Residents of Florence must heed this suspension of service in Penrose. Florence EMS is now down to two volunteer EMTs that are making most of the EMS responses. These providers are overworked and at the edge of ending their voluntary service. We owe the Penrose and Florence EMTs a great debt of gratitude for continuing to provide service in the face of too few volunteers and a huge increase in calls. The communities involved are Penrose, Florence, Rockvale, Coal Creek and Williamsburg.

The number of volunteers has dwindled for both EMS and Florence Fire Protection District, which means fire protection is suffering in many cases. Many current volunteers work out of the area and are not available during the day and have a difficult time with many calls taking place in nighttime hours. Both EMS and fire should be considered in this decision, to prevent fire protection ending in the same way, with no firefighters to provide coverage.

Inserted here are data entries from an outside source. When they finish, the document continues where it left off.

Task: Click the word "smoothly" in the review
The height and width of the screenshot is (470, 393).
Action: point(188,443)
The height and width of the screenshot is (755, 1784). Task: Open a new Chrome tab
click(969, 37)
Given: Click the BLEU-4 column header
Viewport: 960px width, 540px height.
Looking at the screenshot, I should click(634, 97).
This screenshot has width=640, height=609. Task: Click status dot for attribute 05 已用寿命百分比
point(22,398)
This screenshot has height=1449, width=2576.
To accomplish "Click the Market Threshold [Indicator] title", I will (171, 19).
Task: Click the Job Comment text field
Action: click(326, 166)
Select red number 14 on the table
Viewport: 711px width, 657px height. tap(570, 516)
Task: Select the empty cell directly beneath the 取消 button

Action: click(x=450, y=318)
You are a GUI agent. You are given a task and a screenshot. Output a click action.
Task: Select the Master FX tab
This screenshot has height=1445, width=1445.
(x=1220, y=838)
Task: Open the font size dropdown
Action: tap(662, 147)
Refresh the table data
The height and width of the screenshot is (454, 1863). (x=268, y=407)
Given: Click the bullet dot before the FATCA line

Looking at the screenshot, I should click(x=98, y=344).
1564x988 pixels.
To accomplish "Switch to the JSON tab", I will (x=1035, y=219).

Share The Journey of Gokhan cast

Coverage must be found immediately to replace the existing EMS in Penrose. The future solution is an EMS that is partially paid EMTs and partially volunteers.

The only solution is a mil levy increase approved by the voters of the five residential areas. The best opportunity for a fix within the next year is the approval of a mil levy increase to be voted on in November 2021. If the mil levy is not approved at that time, the development of a local EMS will be delayed until at least the middle of 2023. At this time, the required mil increase has not been determined, but will be established and the community notified.

DECISION TIME HAS COME! Will the communities involved decide to step up and approve a mil levy increase to provide basic EMS and increased staffing for the Fire District? For the sake of these emergency services in all five eastern Fremont communities, please vote for a mil levy increase when presented to the voters!